- _GIVEN RECORDS_:

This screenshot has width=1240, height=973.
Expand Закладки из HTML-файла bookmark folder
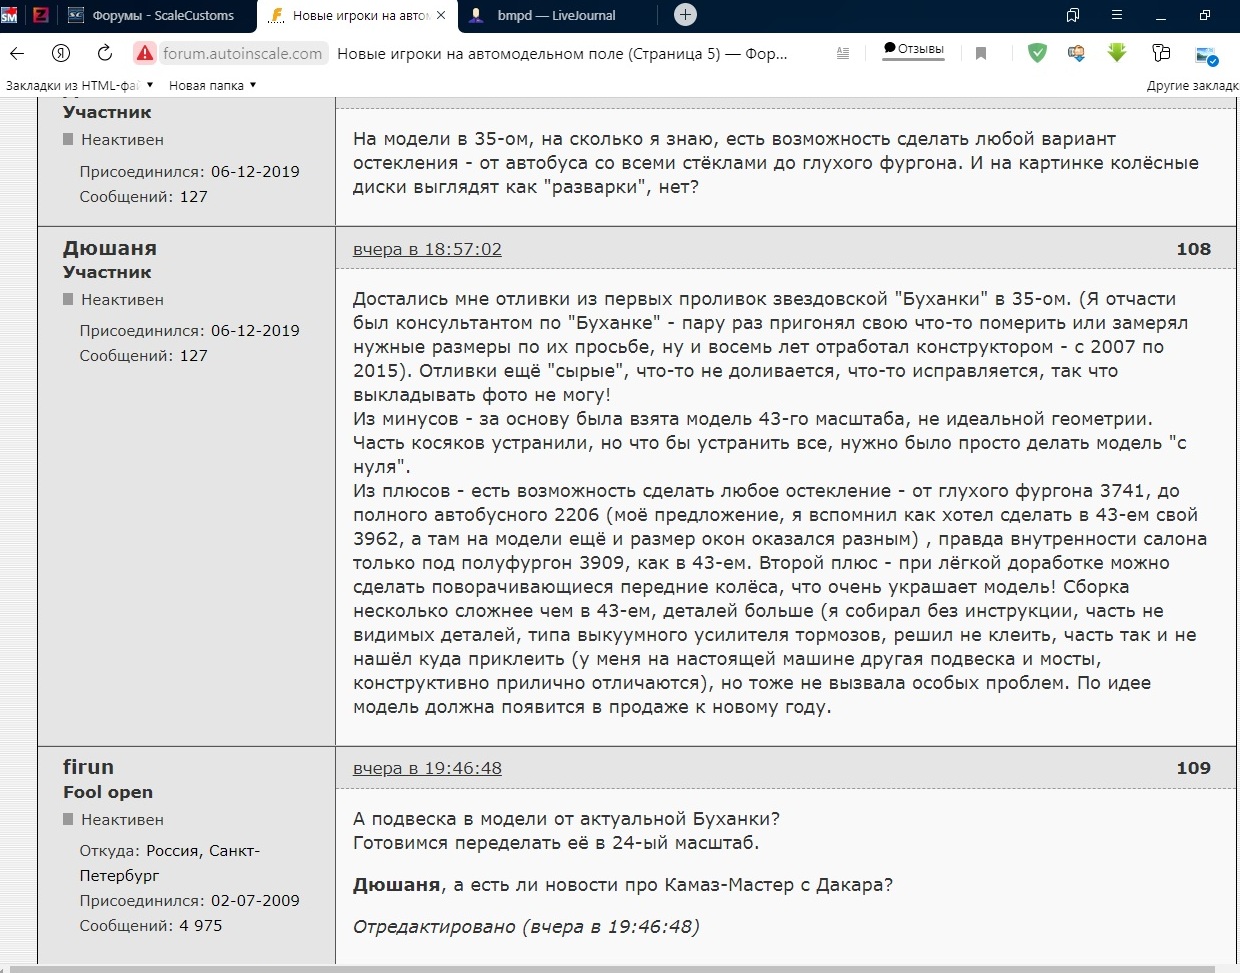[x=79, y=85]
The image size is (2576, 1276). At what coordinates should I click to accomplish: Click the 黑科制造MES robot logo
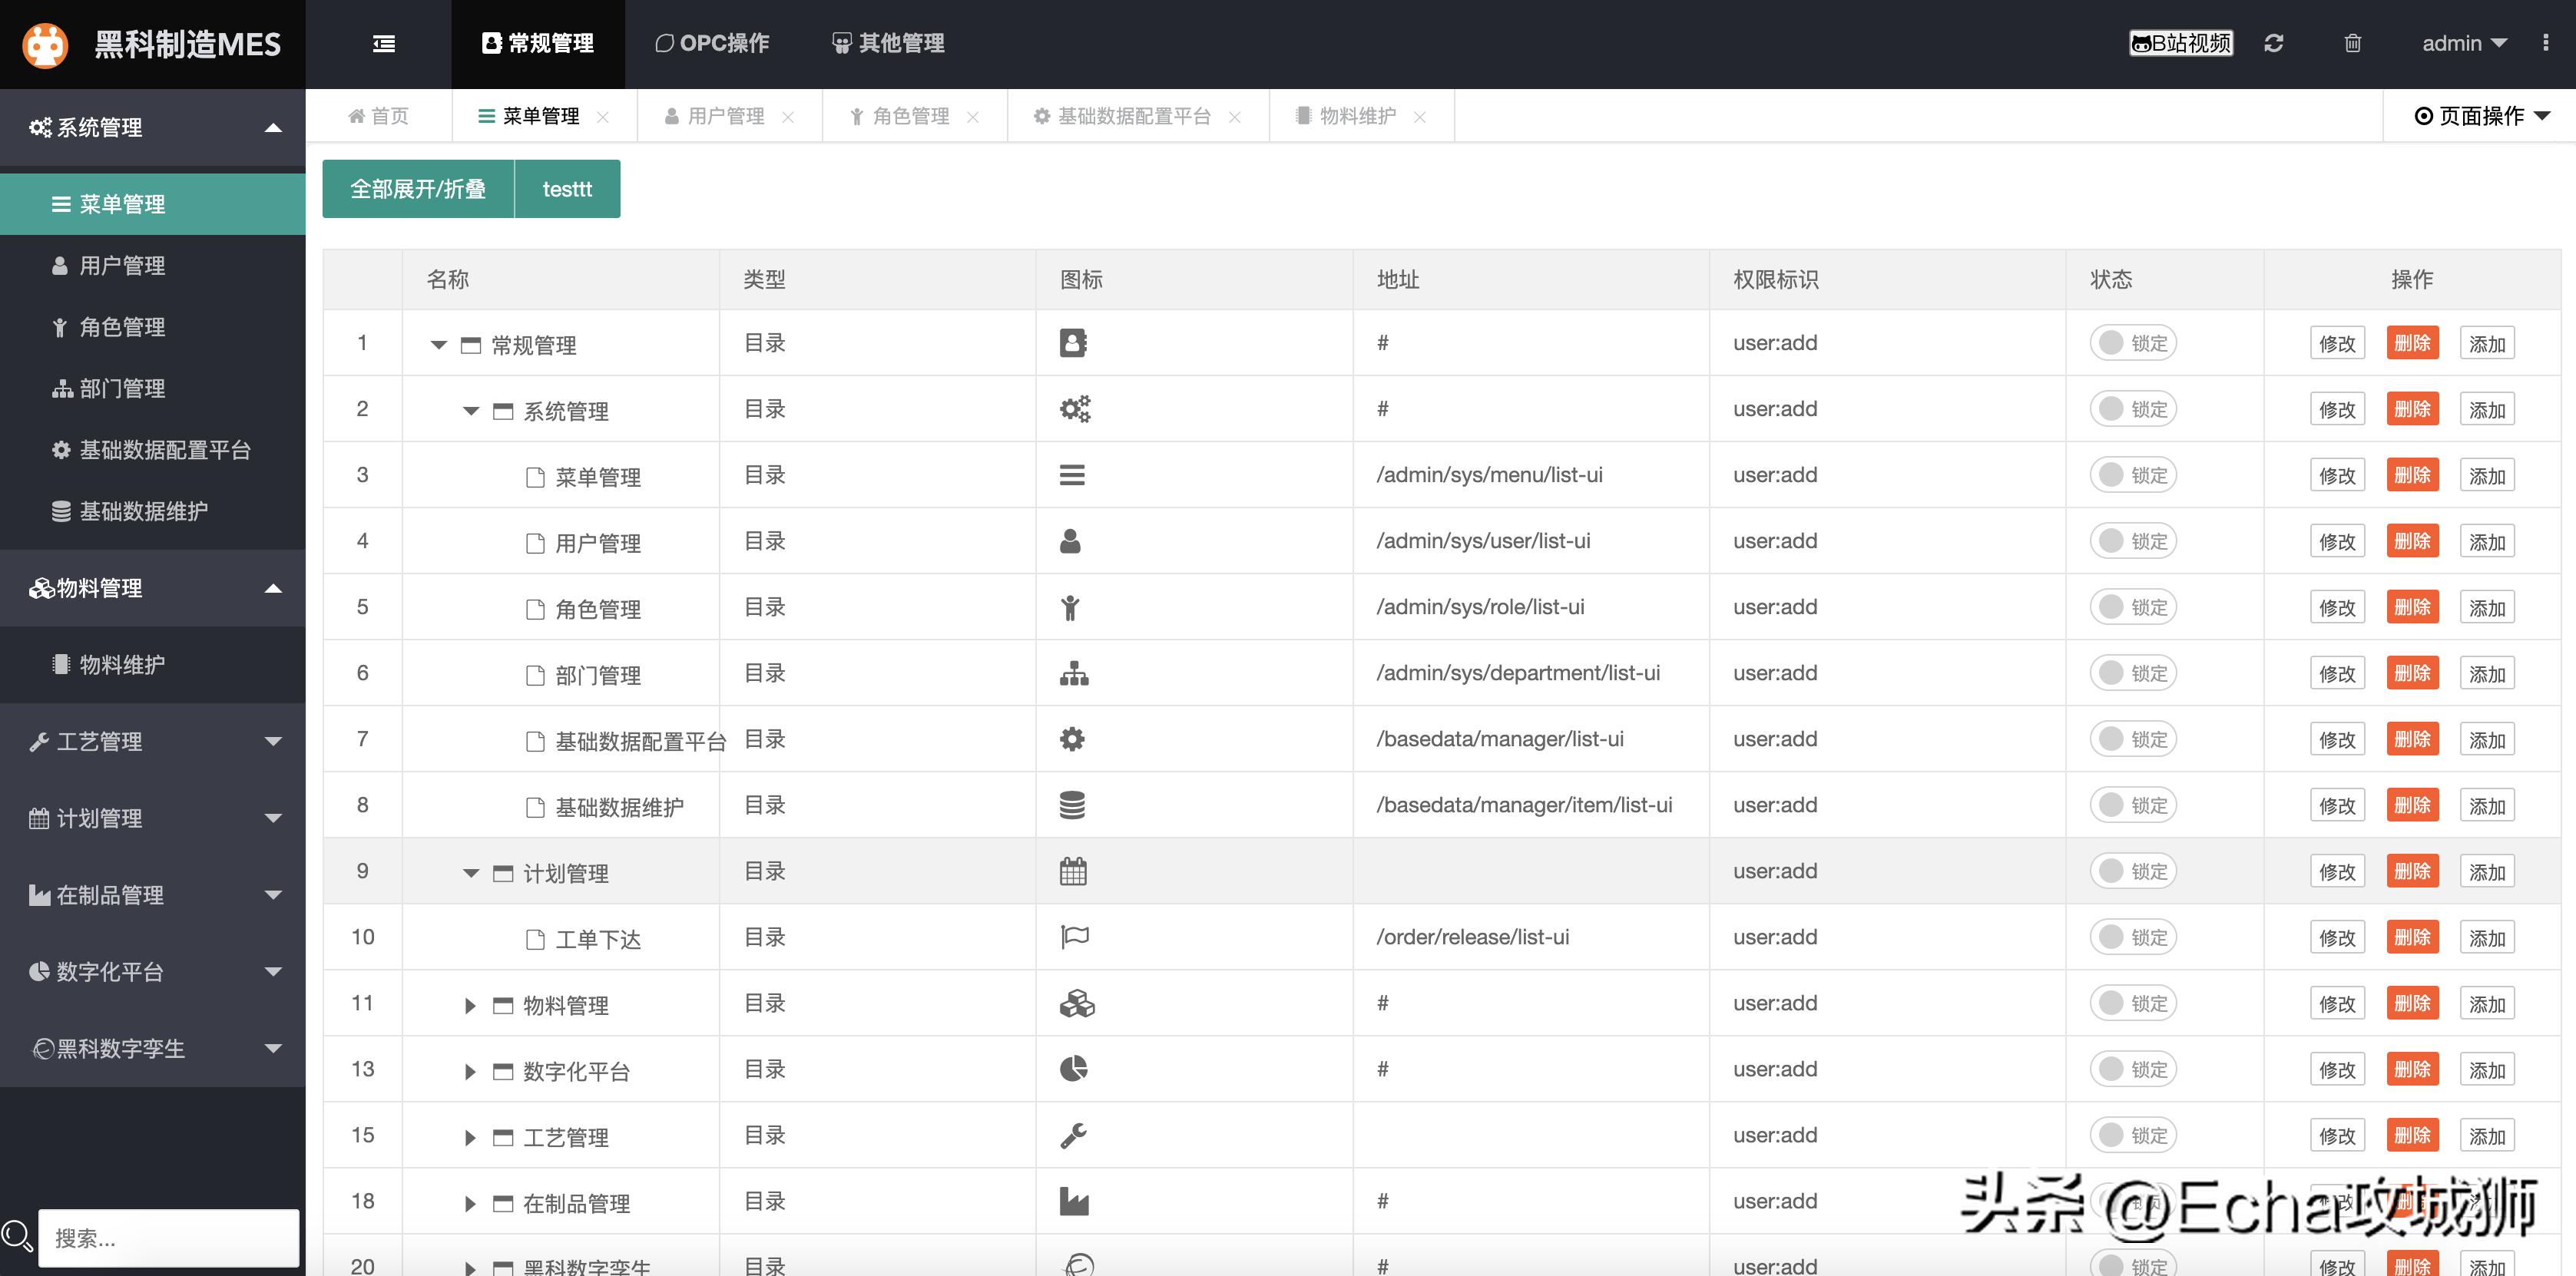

---

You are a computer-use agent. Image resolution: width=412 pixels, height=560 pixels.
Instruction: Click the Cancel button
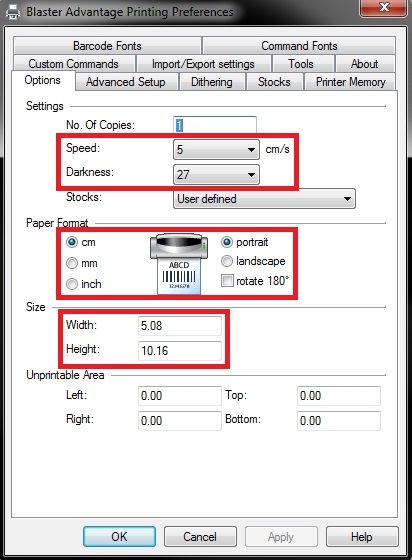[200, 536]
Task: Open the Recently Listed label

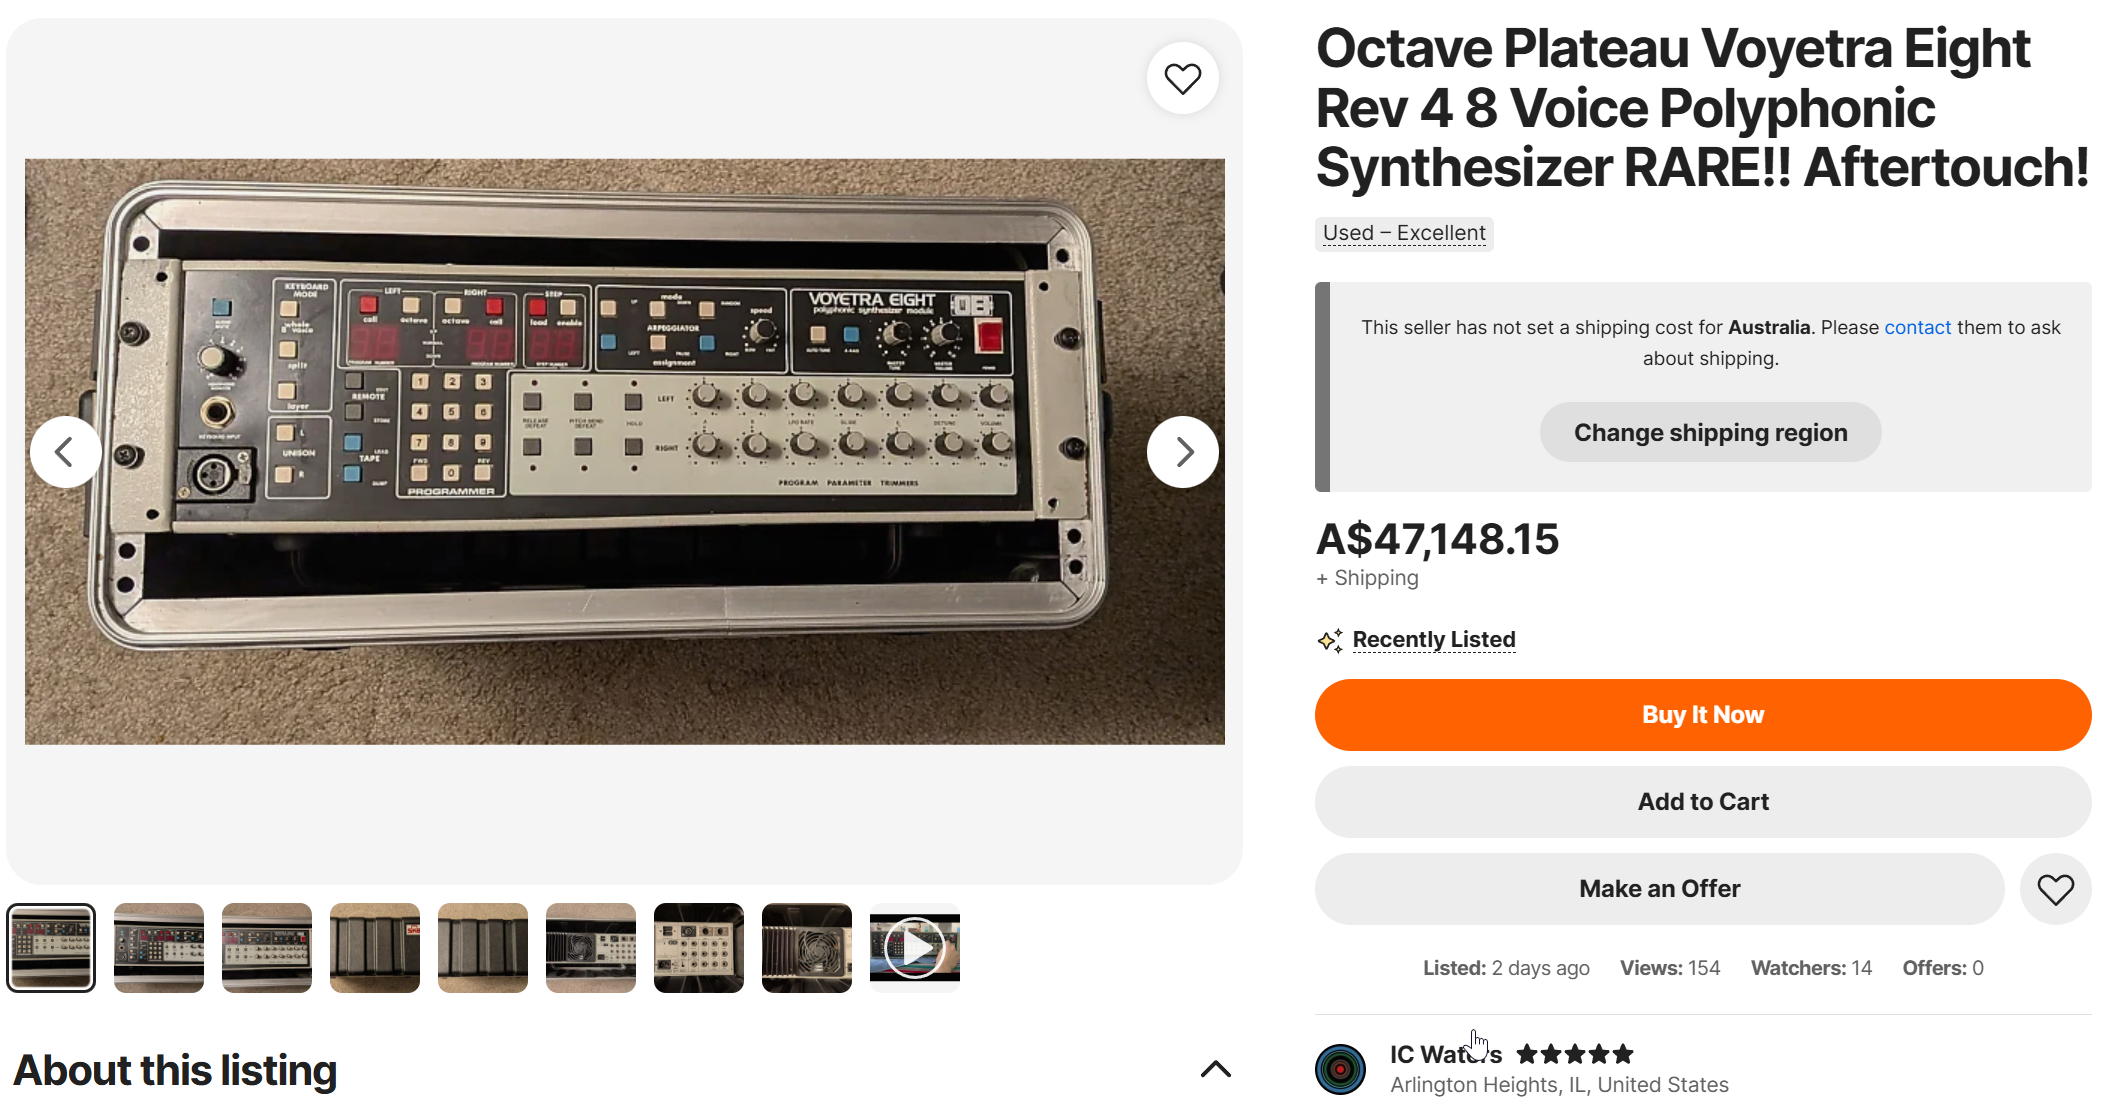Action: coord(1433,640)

- _WHAT YOU NEED TO DO_: Copy the lines from the line with "This screenshot has width=1240, height=973." up to and including the line with "The image size", requests included, and add 8 to every coordinate in the answers. Leave the pictures out.

- _ANSWER FOR THE TASK_:
This screenshot has width=1240, height=973.
Expand Закладки из HTML-файла bookmark folder
[x=87, y=93]
The image size is (2576, 1276). At what coordinates should I click to accomplish: Click the 黑科制造MES robot logo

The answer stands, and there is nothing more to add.